Das Unifest findet am 18. Juni ab 12 Uhr auf dem Campus Süd des KIT (Adenauerring 7) statt. Der Eintritt für das Tagesprogramm kostet im Vorverkauf 4 Euro, vor Ort 5 Euro. Karten sind im Musikhaus Schlaile, den Fachschaften sowie dem AStA des KIT erhältlich. Für die Abendveranstaltungen im Freien ist der Eintritt frei. Weitere Informationen und das Programm unter: www.unifest-karlsruhe.de.

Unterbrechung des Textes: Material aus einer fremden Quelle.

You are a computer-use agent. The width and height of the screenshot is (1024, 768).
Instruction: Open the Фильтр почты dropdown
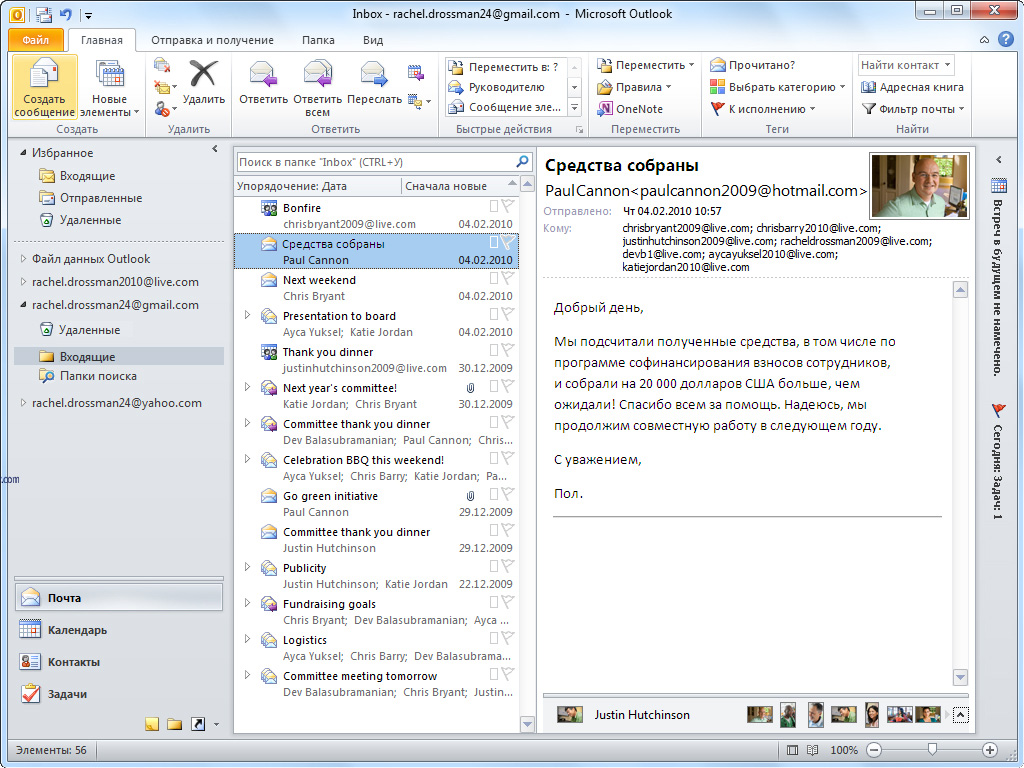(912, 109)
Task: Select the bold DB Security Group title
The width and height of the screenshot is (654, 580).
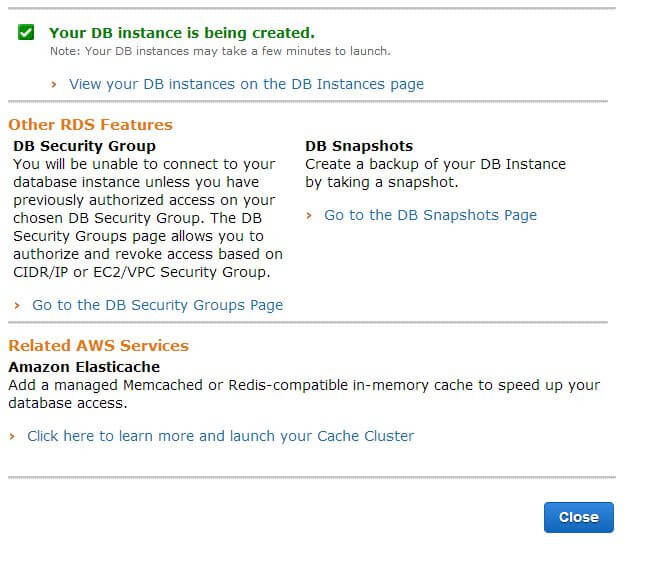Action: click(84, 146)
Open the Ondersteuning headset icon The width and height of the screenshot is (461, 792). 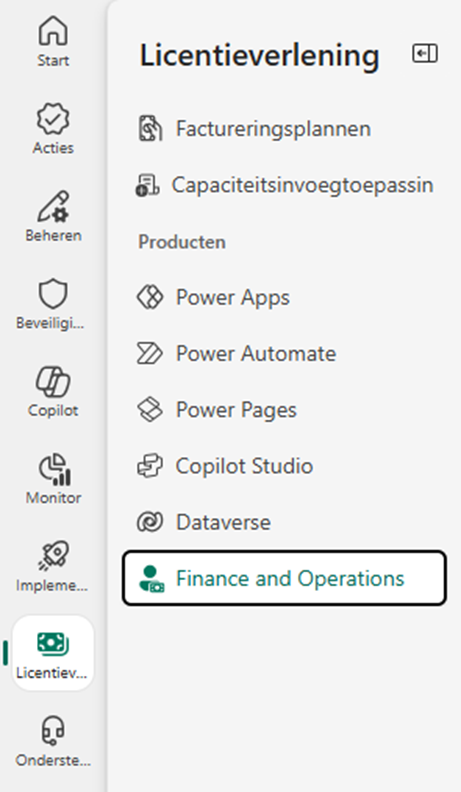pyautogui.click(x=53, y=730)
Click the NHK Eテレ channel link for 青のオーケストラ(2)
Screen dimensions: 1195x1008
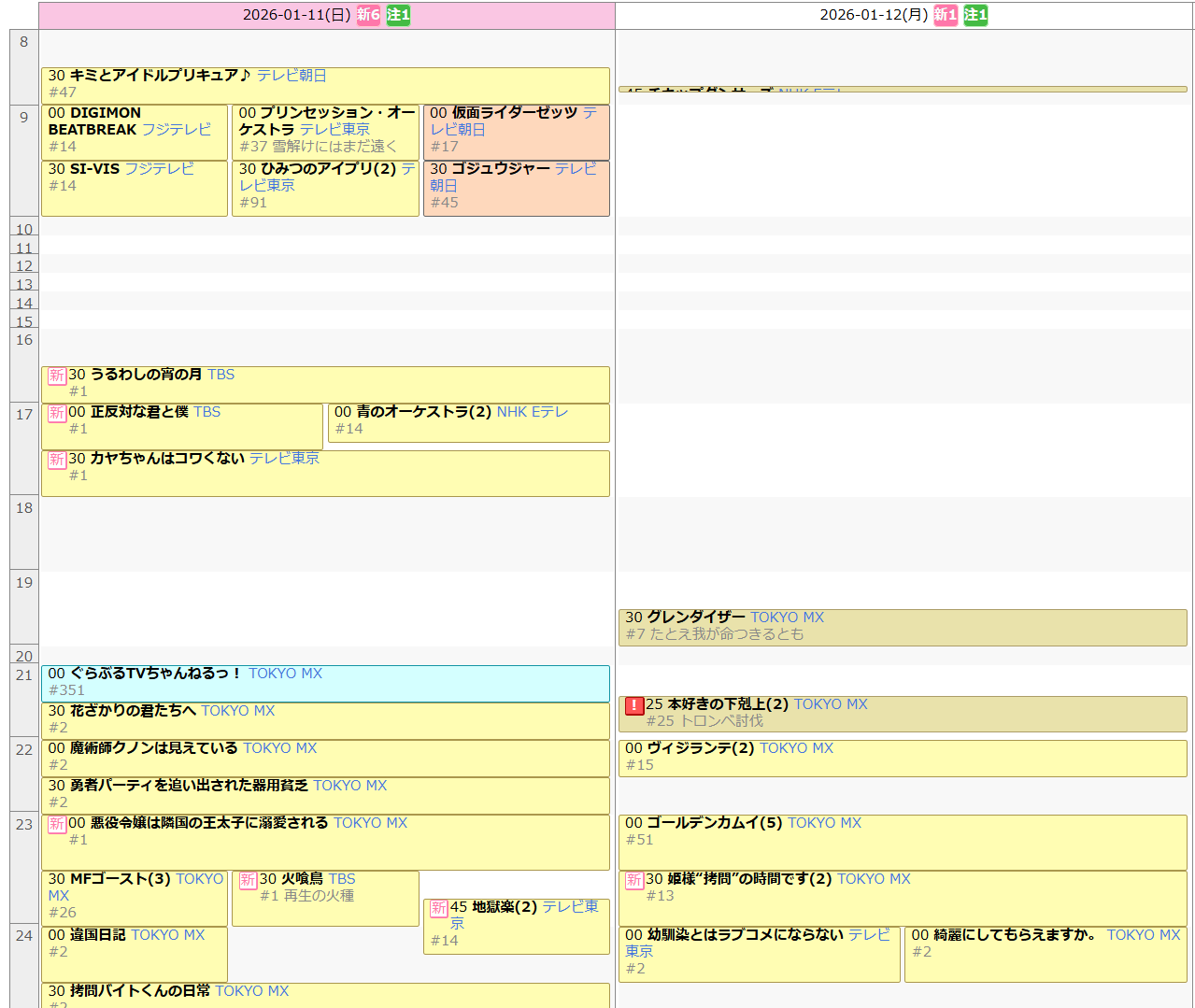[532, 412]
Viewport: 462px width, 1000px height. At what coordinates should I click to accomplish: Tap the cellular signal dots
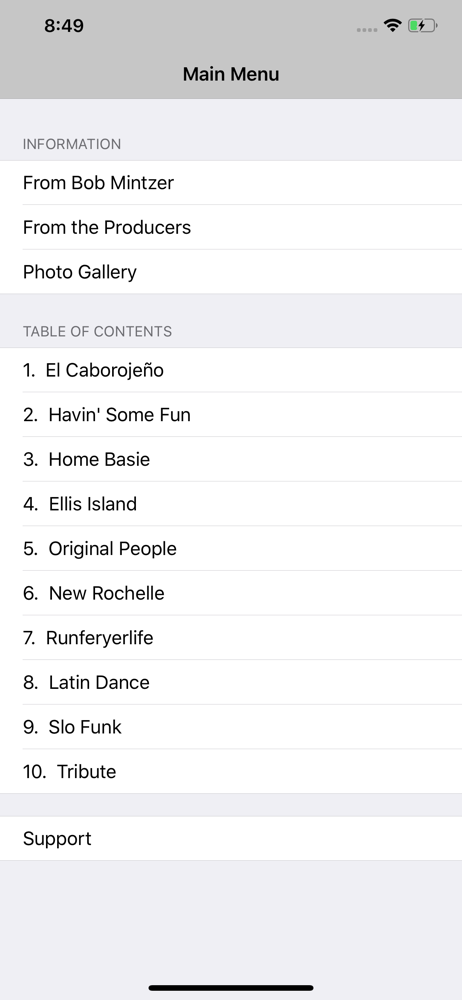pos(367,29)
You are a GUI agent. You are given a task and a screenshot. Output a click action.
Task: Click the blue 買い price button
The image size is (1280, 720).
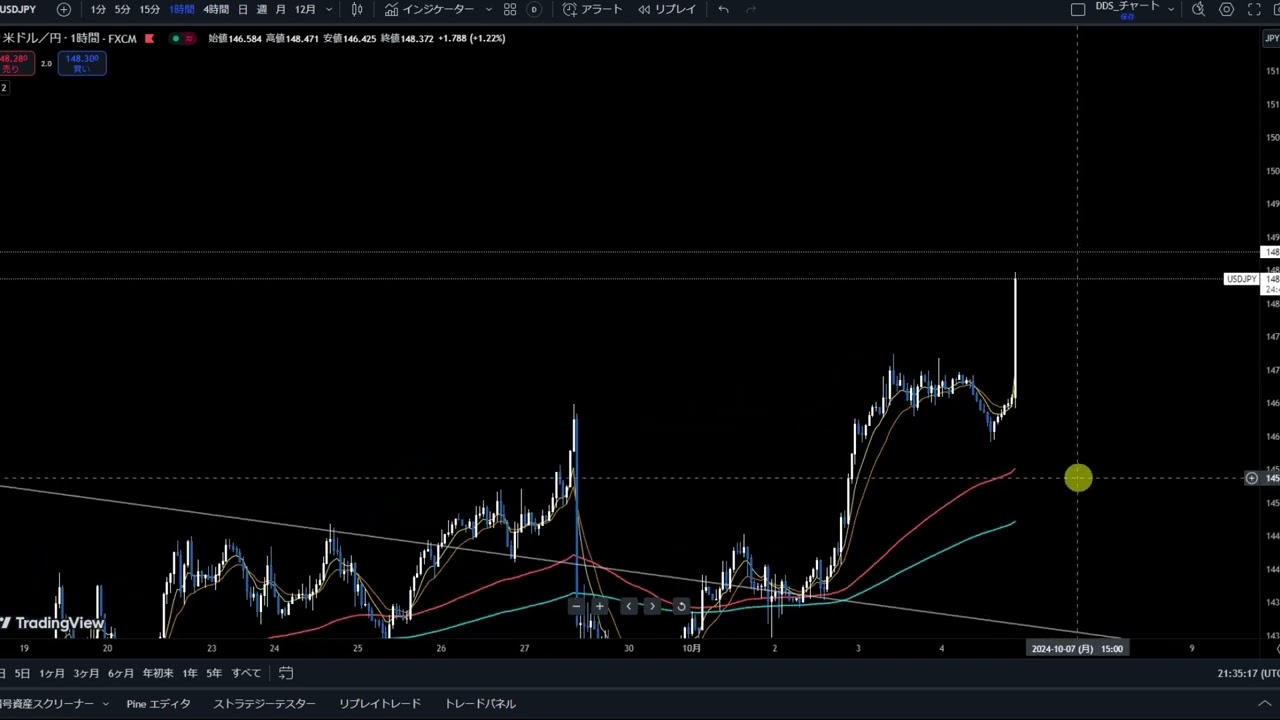pyautogui.click(x=82, y=63)
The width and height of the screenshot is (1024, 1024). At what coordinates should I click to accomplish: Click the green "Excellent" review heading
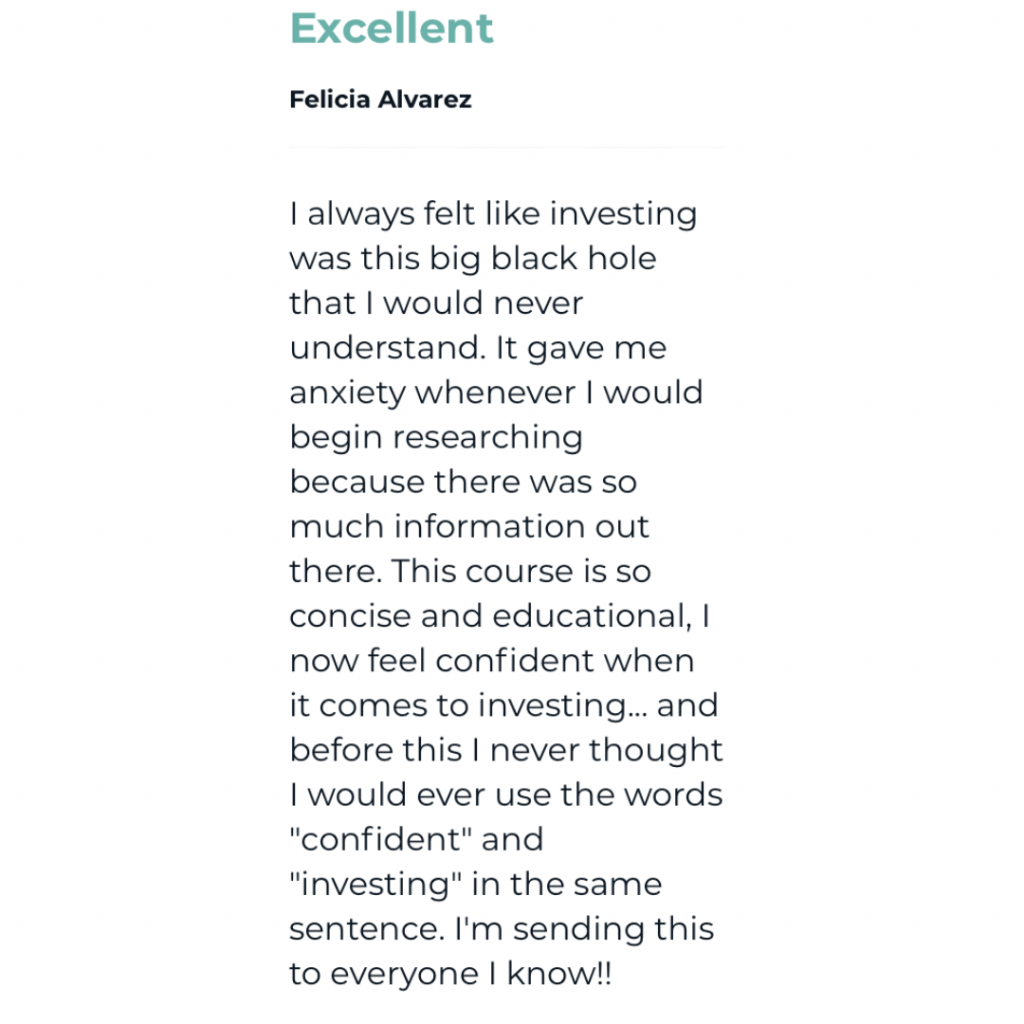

Zehnter Ehrendoktortitel für Philosophieprofessor des KIT

Er gilt als einer der wichtigsten Vertreter der deutschen Gegenwartsphilosophie: Hans Lenk, emeritierter Philosophieprofessor des KIT. Für langjährige Zusammenarbeit mit rumänischen Kollegen, auch als Herausgeber einer philosophisch-psychologischen Zeitschrift, verlieh ihm die rumänische Privatuniversität Titu Maiorescu in Bukarest den Ehrendoktortitel in Psychologie. Die Ehrung ist bereits Lenks zehnter Doktortitel. 1969 übernahm er den Lehrstuhl für Philosophie an der damaligen Universität Karlsruhe (TH), war später Dekan für Geistes- und Sozialwissenschaften und Vorsitzender der deutschen Philosophengesellschaft. Die Weltakademie des Faches wählte ihn 2005 zum ersten deutschen Präsidenten, zudem war er Vizepräsident der Weltgesellschaft. Lenk ist Präsident mehrerer internationaler Philosophiegesellschaften. Auch sportlich feierte er große Erfolge, besonders im Ruderachter: Mehrfach siegte er bei Deutschen und Europameisterschaften und gewann 1960 in Rom Olympia-Gold im Achter. Als Trainer führte er 1966 die Ruderer zur Weltmeisterschaft. Für seine Doktorarbeit über Werte der Olympischen Spiele erhielt Lenk, später habilitiert in Philosophie und Soziologie, den Wissenschaftspreis des Sportbundes. Die UNESCO zeichnete ihn mit dem Noel-Baker-Preis aus und 2005 erhielt er das Große Bundesverdienstkreuz. Er gilt als „Vater“ der deutschen Sportphilosophie und als ein Pionier der Wissenschafts- und Technikphilosophie. Lenk studierte Mathematik, Philosophie, Soziologie, Sportwissenschaften und Psychologie in Freiburg und Kiel sowie Kybernetik in Berlin (TU) und veröffentlichte 150 Bücher in 20 Sprachen – zuletzt 2016 zwei rumänische über „Normenlogik“ und „Praxisnahe Vernunft“.

Schnuppertage für junge Flüchtlinge

Das KIT bietet nicht nur Studienplätze, sondern auch diverse Ausbildungen an. Wie etwa die Arbeit eines Industriemechanikers aussieht und wie die Ausbildung organisiert ist, konnten sechs junge Flüchtlinge aus Syrien, Afghanistan und Somalia Anfang Juni in zwei Schnuppertagen am KIT erleben. Die aus dem Raum Karlsruhe kommende Gruppe besichtigte zunächst, unterstützt von zwei Übersetzern, die Ausbildungswerkstatt am Campus Nord, danach stand praktisches Arbeiten auf dem Programm. Markus Leschinsky, Ausbilder für Industriemechaniker, betreute die Jugendlichen während der zweitägigen Projektarbeit, bei der sie ein Solarflugzeug bauten. Sie sägten, bohrten, feilten, montierten und lernten so die ersten Grundfertigkeiten des Ausbildungsberufs kennen. Zusätzlich zu den Schnuppertagen wird es am KIT noch weitere Maßnahmen geben, mit dem Ziel, eventuell den Einstieg in eine duale Ausbildung im Jahr 2017 zu ermöglichen, wie etwa ein sechswöchiges Praktikum oder eine mehrmonatige Einstiegsqualifizierung plus Sprachunterricht im Herbst. Die Aktion entstand in Zusammenarbeit mit dem BeoNetzwerk des Stadtjugendausschusses, der Jugendagentur Karlsruhe und der Agentur für Arbeit Karlsruhe-Rastatt.